## Material to process:
========================================

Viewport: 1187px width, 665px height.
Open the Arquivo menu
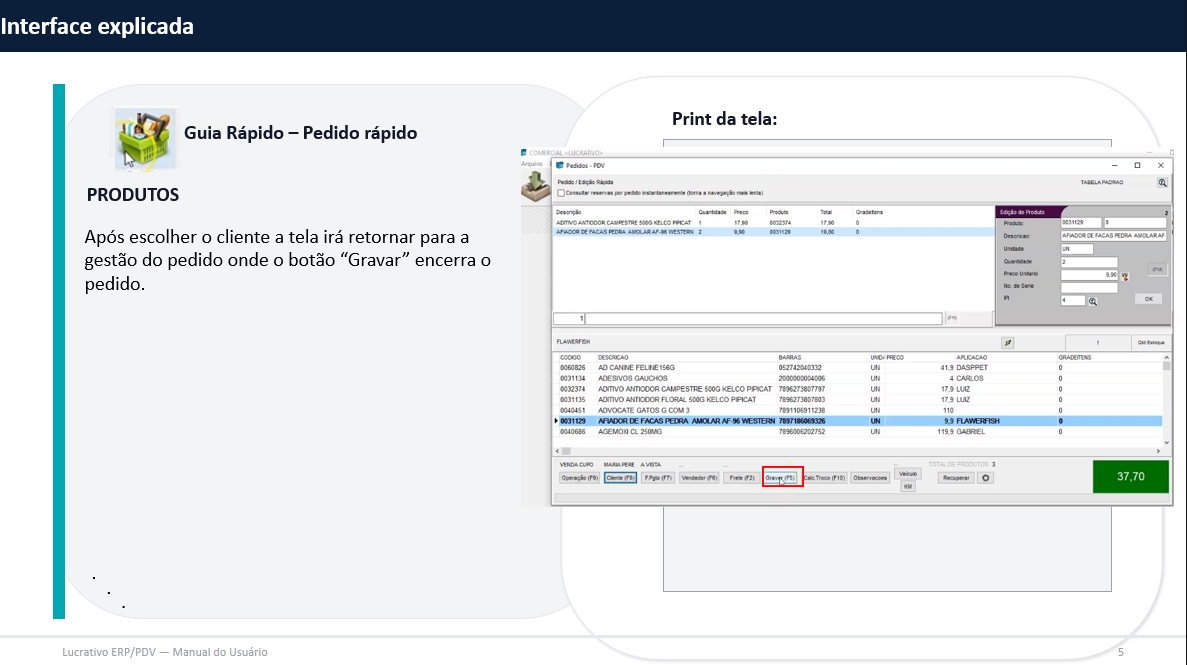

========================================

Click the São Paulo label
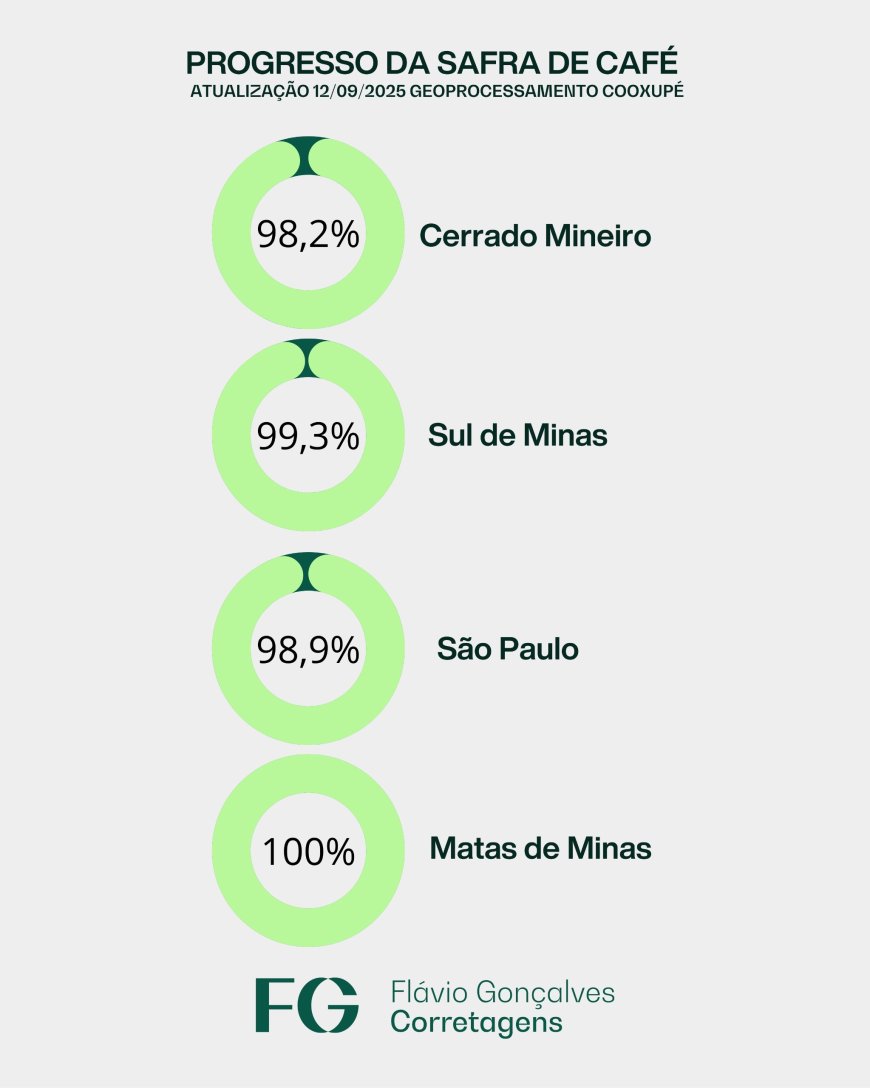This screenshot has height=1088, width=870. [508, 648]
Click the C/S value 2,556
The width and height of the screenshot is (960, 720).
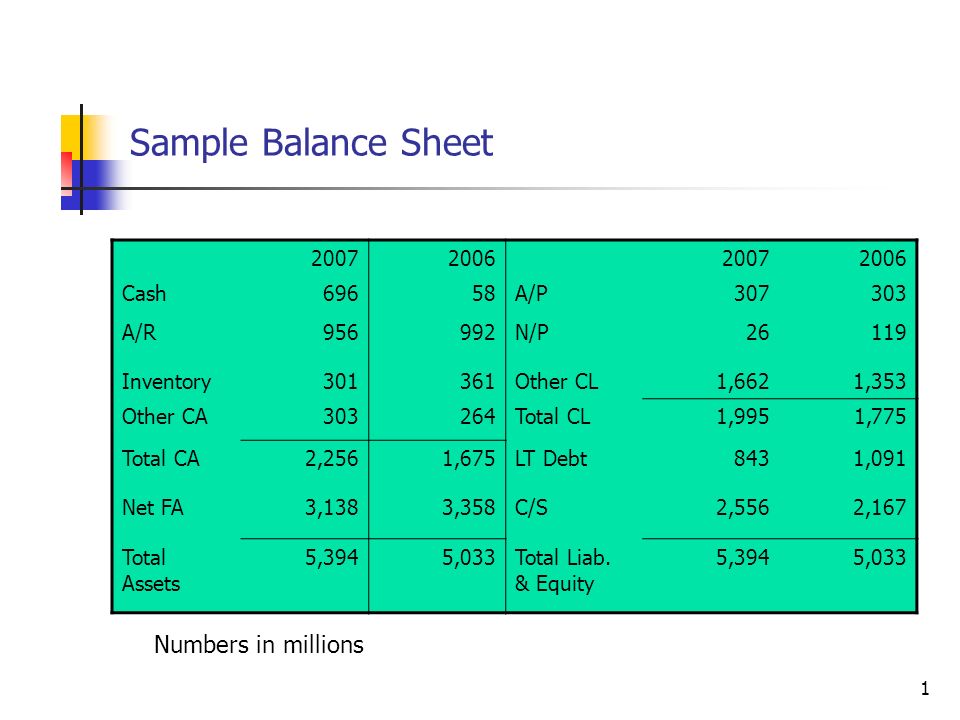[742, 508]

========================================

## Do this:
Reproduce the rows from the line containing "Viewport: 1187px width, 665px height." through the line containing "Open the Arquivo menu", both included, verbatim.

## Full answer:
Viewport: 1187px width, 665px height.
Open the Arquivo menu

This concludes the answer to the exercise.